--- ABOUT THIS EXERCISE ---
Write all of the entries again. Keep them exactly as they are.
EXERCISE MATERIALS below:
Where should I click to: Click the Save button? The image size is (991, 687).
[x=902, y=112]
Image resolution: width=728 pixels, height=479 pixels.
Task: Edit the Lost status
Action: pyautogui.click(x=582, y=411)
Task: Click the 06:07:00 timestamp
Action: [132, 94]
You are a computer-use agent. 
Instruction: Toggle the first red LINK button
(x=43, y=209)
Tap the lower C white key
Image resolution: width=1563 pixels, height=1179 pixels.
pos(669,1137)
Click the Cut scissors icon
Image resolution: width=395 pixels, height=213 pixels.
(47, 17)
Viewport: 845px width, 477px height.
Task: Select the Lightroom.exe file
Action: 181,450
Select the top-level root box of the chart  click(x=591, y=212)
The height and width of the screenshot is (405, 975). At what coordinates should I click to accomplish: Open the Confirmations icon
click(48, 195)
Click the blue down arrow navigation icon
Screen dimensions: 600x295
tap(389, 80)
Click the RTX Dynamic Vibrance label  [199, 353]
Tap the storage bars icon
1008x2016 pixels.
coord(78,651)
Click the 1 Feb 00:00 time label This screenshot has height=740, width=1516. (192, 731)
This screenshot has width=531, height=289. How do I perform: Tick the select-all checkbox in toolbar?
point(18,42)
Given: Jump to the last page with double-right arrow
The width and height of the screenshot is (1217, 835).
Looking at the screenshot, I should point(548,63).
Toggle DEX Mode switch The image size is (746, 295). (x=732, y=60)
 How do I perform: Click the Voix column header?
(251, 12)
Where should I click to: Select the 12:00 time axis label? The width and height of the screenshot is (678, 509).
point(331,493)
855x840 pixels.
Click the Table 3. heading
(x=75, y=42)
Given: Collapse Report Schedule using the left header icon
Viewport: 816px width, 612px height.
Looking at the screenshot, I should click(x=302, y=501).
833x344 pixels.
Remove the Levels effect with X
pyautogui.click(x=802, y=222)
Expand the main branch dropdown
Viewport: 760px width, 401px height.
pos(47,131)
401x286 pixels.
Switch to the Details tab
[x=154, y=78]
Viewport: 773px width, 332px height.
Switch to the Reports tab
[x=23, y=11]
End of EXERCISE MATERIALS.
--- ANSWER ---
Where should I click to: Click the Save button? The image size is (991, 687).
[x=902, y=112]
Image resolution: width=728 pixels, height=479 pixels.
Task: Edit the Lost status
Action: pyautogui.click(x=582, y=411)
Task: Click the 06:07:00 timestamp
Action: [132, 94]
You are a computer-use agent. 
Instruction: Toggle the first red LINK button
(x=43, y=209)
Tap the lower C white key
Image resolution: width=1563 pixels, height=1179 pixels.
pos(669,1137)
Click the Cut scissors icon
Image resolution: width=395 pixels, height=213 pixels.
(47, 17)
Viewport: 845px width, 477px height.
Task: Select the Lightroom.exe file
Action: 181,450
Select the top-level root box of the chart  click(x=591, y=212)
The height and width of the screenshot is (405, 975). At what coordinates should I click to accomplish: Open the Confirmations icon
click(48, 195)
Click the blue down arrow navigation icon
Screen dimensions: 600x295
tap(389, 80)
Click the RTX Dynamic Vibrance label  [199, 353]
Tap the storage bars icon
1008x2016 pixels.
coord(78,651)
Click the 1 Feb 00:00 time label This screenshot has height=740, width=1516. (192, 731)
This screenshot has width=531, height=289. How do I perform: Tick the select-all checkbox in toolbar?
point(18,42)
Given: Jump to the last page with double-right arrow
The width and height of the screenshot is (1217, 835).
Looking at the screenshot, I should point(548,63).
Toggle DEX Mode switch The image size is (746, 295). (x=732, y=60)
 How do I perform: Click the Voix column header?
(251, 12)
Where should I click to: Select the 12:00 time axis label? The width and height of the screenshot is (678, 509).
point(331,493)
855x840 pixels.
Click the Table 3. heading
(x=75, y=42)
Given: Collapse Report Schedule using the left header icon
Viewport: 816px width, 612px height.
Looking at the screenshot, I should click(x=302, y=501).
833x344 pixels.
Remove the Levels effect with X
pyautogui.click(x=802, y=222)
Expand the main branch dropdown
Viewport: 760px width, 401px height.
pos(47,131)
401x286 pixels.
Switch to the Details tab
[x=154, y=78]
Viewport: 773px width, 332px height.
Switch to the Reports tab
[x=23, y=11]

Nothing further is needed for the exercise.